C’était une œuvre clinquante, hommage contemporain à la solitude de Vincent Van Gogh : une réplique de sa célèbre chaise, rendue scintillante par l’ajout de centaines de cristaux Swarovski. Installée dans un musée italien (dont le nom n’a pas été précisé dans les premiers articles), elle n’était pas destinée à l’usage, encore moins à la distraction. Pourtant, deux visiteurs ont voulu s’y asseoir, sans se soucier de l’écriteau « ne pas toucher », la réduisant en morceaux.
Le musée déplore un « geste irresponsable », les journaux parlent d’un « acte irrespectueux », mais ce fait divers anecdotique nous dit bien plus qu’il n’y paraît. Il témoigne d’un malaise croissant dans notre rapport à l’art et à l’espace public. Désormais, tout devient décor. Une œuvre n’est plus un lieu de contemplation, mais un fond pour Instagram. Le musée ? Une extension du flux. L’objet d’art, un accessoire temporaire de mise en scène.
La chaise en question renvoyait à l’une des icônes du post-impressionnisme. Chez Van Gogh, le meuble simple était empreint d’angoisse, de modestie, de solitude. Sa métamorphose en trône étincelant transformait cette humilité en objet de désir clinquant — mais appelait, peut-être volontairement, à cette ambivalence. Devait-on l’admirer ? La désirer ? Y poser un corps ? Ce flou artistique, hérité des esthétiques immersives et instagrammables, contribue à brouiller les limites entre œuvre et usage.

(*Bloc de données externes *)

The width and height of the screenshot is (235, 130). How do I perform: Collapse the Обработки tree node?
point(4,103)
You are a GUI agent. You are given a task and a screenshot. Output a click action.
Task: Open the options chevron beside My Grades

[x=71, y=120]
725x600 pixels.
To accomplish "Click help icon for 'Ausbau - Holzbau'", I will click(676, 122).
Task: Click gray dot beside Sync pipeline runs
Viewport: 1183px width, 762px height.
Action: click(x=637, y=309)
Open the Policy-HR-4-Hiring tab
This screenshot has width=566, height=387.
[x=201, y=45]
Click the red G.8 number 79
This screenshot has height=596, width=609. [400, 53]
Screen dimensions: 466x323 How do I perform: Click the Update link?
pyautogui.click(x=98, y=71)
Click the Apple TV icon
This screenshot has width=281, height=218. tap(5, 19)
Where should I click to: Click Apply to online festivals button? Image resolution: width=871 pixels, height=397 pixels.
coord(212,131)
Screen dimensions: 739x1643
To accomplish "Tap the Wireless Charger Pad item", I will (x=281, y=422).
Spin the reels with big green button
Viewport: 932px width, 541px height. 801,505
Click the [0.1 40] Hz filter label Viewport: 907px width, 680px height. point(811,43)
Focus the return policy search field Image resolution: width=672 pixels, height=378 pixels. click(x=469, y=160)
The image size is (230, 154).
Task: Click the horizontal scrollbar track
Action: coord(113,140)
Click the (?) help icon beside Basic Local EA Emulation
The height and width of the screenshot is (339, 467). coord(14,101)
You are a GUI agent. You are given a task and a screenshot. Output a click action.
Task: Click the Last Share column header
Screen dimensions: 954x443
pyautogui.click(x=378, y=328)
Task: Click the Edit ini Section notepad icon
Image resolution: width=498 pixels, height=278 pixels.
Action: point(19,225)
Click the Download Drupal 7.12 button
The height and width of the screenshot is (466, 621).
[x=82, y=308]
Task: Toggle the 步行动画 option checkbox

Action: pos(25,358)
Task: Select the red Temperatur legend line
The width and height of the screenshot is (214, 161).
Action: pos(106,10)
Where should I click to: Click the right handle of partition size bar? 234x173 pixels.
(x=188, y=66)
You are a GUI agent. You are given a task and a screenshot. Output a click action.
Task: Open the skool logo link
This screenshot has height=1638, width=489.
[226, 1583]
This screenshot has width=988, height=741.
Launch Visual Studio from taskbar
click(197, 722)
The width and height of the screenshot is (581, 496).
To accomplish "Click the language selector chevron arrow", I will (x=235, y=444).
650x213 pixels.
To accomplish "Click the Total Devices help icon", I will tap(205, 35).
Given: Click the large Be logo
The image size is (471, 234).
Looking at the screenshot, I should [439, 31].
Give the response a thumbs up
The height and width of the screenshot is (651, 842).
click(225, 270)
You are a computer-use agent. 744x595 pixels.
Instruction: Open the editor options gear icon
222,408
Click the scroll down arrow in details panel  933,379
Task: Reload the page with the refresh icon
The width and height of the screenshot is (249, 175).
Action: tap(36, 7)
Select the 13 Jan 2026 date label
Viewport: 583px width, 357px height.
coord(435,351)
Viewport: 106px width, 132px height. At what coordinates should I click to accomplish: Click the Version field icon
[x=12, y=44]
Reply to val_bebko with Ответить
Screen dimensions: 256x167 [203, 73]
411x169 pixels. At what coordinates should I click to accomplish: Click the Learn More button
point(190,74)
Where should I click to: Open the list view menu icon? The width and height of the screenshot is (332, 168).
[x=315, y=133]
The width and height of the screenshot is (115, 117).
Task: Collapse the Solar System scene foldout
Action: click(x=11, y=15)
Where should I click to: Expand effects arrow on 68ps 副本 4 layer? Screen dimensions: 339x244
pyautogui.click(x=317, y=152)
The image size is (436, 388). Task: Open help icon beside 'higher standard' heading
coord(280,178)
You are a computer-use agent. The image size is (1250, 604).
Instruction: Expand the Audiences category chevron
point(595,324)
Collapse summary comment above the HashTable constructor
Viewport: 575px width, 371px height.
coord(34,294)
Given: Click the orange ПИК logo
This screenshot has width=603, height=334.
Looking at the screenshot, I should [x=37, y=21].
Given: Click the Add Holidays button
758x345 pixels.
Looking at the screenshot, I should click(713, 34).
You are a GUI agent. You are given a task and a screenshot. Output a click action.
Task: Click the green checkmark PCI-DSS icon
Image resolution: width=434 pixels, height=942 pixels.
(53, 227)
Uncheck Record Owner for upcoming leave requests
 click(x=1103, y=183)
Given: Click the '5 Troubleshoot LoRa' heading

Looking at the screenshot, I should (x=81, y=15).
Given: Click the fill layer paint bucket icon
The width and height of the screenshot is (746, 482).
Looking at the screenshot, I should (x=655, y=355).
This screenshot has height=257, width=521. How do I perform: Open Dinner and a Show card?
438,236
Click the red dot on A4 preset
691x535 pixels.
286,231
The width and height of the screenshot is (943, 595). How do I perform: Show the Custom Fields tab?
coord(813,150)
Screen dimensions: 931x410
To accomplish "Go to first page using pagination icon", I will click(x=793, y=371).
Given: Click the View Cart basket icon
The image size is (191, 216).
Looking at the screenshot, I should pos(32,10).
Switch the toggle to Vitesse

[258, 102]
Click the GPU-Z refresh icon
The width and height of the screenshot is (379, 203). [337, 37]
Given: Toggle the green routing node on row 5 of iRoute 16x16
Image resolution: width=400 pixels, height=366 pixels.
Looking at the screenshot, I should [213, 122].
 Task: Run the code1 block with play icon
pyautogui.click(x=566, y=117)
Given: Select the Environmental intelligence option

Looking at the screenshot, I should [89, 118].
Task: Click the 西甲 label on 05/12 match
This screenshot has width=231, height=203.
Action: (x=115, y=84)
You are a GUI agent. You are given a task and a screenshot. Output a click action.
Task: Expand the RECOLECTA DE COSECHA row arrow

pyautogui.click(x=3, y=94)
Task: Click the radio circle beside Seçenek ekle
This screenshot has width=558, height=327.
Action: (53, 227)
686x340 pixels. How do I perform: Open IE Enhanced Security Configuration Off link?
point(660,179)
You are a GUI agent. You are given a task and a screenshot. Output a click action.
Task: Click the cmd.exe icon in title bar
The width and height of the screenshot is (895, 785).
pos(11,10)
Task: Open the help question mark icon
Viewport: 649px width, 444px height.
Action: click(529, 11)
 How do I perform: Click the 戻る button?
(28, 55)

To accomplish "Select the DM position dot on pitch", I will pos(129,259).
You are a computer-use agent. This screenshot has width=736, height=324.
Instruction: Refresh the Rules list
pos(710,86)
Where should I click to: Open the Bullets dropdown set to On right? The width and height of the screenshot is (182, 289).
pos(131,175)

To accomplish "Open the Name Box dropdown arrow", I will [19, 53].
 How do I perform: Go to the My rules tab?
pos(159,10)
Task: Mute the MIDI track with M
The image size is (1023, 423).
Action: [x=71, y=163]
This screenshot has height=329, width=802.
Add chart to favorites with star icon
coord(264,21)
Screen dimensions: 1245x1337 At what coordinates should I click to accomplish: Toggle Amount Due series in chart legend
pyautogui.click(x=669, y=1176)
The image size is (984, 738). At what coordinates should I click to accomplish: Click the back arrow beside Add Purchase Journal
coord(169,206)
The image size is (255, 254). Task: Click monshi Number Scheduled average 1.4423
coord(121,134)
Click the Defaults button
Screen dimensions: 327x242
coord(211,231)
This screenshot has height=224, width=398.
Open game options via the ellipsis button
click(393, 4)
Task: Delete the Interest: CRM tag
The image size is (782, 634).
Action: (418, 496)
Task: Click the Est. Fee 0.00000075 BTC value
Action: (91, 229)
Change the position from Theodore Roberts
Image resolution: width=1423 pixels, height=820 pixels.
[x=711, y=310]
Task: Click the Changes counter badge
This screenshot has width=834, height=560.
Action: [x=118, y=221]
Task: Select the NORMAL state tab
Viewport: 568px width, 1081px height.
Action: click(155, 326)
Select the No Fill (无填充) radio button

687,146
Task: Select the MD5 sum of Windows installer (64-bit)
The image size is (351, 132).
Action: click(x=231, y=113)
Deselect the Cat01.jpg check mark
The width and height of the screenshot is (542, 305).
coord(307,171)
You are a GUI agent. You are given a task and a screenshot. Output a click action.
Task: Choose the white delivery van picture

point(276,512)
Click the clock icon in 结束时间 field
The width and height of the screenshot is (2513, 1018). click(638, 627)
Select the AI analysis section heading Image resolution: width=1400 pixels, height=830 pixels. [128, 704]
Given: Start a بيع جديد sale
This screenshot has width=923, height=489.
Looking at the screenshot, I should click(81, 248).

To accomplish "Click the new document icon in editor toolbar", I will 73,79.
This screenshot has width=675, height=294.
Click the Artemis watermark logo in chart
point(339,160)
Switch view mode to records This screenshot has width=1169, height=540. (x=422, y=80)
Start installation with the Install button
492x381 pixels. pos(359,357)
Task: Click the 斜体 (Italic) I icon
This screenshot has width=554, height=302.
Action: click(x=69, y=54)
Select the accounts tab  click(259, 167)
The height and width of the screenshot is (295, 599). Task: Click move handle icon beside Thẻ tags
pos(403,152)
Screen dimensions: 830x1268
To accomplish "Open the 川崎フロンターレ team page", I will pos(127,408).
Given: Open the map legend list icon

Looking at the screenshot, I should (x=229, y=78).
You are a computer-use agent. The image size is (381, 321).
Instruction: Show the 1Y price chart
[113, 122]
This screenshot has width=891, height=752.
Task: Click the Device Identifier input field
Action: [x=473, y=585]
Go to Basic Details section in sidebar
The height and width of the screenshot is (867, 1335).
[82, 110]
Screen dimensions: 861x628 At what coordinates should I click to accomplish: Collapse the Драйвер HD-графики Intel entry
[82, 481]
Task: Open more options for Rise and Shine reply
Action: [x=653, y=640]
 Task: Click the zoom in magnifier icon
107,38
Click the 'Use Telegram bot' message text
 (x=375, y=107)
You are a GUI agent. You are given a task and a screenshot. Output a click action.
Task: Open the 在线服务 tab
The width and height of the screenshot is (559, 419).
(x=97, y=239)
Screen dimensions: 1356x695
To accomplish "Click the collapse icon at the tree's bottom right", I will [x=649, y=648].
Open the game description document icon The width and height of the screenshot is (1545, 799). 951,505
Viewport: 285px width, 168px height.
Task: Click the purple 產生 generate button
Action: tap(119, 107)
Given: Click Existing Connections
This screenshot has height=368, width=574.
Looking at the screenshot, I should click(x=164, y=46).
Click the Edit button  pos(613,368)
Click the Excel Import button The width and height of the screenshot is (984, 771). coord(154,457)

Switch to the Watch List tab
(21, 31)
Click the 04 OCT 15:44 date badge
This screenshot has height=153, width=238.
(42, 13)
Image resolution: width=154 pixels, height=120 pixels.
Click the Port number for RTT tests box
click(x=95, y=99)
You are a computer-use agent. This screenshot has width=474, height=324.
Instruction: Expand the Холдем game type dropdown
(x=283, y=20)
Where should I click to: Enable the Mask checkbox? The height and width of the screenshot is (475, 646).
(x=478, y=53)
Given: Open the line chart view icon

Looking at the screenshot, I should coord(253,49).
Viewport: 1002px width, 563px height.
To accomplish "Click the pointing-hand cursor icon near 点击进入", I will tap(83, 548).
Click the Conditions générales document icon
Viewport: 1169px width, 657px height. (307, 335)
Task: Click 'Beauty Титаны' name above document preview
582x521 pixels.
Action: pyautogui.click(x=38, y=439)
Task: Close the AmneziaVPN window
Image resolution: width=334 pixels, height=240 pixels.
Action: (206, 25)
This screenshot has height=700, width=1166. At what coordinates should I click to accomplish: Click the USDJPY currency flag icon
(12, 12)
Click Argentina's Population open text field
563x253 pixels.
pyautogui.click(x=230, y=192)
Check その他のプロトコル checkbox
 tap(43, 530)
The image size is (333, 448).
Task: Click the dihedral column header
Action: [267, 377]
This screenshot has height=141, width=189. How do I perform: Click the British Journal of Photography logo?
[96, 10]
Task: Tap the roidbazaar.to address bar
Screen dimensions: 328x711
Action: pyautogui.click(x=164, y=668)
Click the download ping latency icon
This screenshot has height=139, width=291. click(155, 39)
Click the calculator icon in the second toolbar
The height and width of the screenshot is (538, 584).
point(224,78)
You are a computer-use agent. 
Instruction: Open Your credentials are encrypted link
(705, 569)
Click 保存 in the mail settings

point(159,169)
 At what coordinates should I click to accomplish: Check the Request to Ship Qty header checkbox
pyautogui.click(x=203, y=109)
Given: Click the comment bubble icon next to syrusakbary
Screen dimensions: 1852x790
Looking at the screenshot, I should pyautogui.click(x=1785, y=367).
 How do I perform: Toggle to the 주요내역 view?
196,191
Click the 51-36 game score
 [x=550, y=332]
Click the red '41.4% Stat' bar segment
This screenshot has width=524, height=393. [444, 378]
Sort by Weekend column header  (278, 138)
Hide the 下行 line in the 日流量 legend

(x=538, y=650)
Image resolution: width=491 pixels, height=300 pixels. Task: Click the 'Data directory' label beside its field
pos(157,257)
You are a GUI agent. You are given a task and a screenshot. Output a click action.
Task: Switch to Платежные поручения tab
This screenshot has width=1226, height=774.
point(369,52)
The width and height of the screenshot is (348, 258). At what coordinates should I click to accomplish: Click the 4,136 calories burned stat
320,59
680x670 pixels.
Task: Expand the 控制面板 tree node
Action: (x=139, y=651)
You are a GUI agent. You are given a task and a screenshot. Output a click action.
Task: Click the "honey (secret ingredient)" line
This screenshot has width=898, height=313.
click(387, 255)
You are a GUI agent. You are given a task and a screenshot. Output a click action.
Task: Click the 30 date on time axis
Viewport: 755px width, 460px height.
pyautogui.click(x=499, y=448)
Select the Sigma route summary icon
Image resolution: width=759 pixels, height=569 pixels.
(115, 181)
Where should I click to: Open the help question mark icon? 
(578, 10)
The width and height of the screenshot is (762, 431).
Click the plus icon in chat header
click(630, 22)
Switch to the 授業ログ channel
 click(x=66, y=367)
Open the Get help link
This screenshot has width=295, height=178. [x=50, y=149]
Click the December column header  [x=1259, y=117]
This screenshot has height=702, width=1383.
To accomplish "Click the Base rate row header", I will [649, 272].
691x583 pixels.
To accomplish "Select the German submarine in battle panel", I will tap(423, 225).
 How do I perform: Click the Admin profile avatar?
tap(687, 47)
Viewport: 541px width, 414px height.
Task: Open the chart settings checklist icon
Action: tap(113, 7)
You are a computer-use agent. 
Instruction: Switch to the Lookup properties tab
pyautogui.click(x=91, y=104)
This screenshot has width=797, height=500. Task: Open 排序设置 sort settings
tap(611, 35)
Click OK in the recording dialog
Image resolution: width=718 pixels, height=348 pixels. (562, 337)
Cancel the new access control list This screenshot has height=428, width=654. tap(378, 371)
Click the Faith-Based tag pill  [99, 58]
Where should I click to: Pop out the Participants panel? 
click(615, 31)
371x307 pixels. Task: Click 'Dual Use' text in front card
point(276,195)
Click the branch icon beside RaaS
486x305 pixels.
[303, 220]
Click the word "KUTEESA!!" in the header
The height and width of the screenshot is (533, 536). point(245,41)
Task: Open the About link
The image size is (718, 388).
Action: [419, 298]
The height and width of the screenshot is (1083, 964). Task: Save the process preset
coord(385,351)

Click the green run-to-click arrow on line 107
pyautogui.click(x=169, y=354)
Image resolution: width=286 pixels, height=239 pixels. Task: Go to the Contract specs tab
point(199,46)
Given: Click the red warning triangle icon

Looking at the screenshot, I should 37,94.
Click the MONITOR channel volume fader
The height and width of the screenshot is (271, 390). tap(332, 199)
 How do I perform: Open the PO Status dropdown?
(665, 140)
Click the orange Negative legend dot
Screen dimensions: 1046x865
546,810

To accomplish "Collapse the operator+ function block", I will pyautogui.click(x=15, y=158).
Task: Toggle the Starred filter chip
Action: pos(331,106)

Le couple fautif — deux touristes — n’a pas été sanctionné, mais ce geste interroge. Non pas en termes de sanction pénale, mais de sensibilité collective. À quel moment avons-nous cessé de voir l’œuvre comme un sujet, pour n’y voir qu’un support ? Ce n’est pas ici l’ignorance qui frappe, mais une forme d’indifférence à l’aura, pour reprendre les mots de Walter Benjamin. Ce qui compte, c’est le cliché souvenir. Pas l’intention de l’artiste. Encore moins la matière de l’œuvre.
L’incident est aussi le symptôme d’une crise plus large du musée comme espace sacré. Jadis temple de la contemplation silencieuse, il devient lieu de passage, de consommation rapide, où le respect se mesure à la praticabilité. Peut-on s’asseoir ? Peut-on toucher ? Peut-on capturer l’instant ? Le reste est secondaire. Que l’objet soit une réplique ou un original n’y change plus rien : le musée est vécu comme un parc de loisirs.
Mais cette désacralisation de l’art n’est pas seulement affaire de comportement. Elle engage aussi la manière dont les institutions muséales pensent la médiation. À force de vouloir séduire à tout prix — par l’interactivité, le spectaculaire, l’esthétique TikTok — elles acceptent de voir leurs œuvres devenir des surfaces lisses, des décors à consommer. La pédagogie recule devant l’attractivité. L’interdit devient flou. L’œuvre devient selfie-compatible… et fragile.
En somme, ce geste malheureux n’est ni un fait divers ni un simple accident. C’est un révélateur. D’un glissement des valeurs culturelles. D’un brouillage entre sacré et profane. D’un moment de notre époque où l’art, pour survivre dans le tumulte des regards pressés, est sommé de briller — au risque de se briser.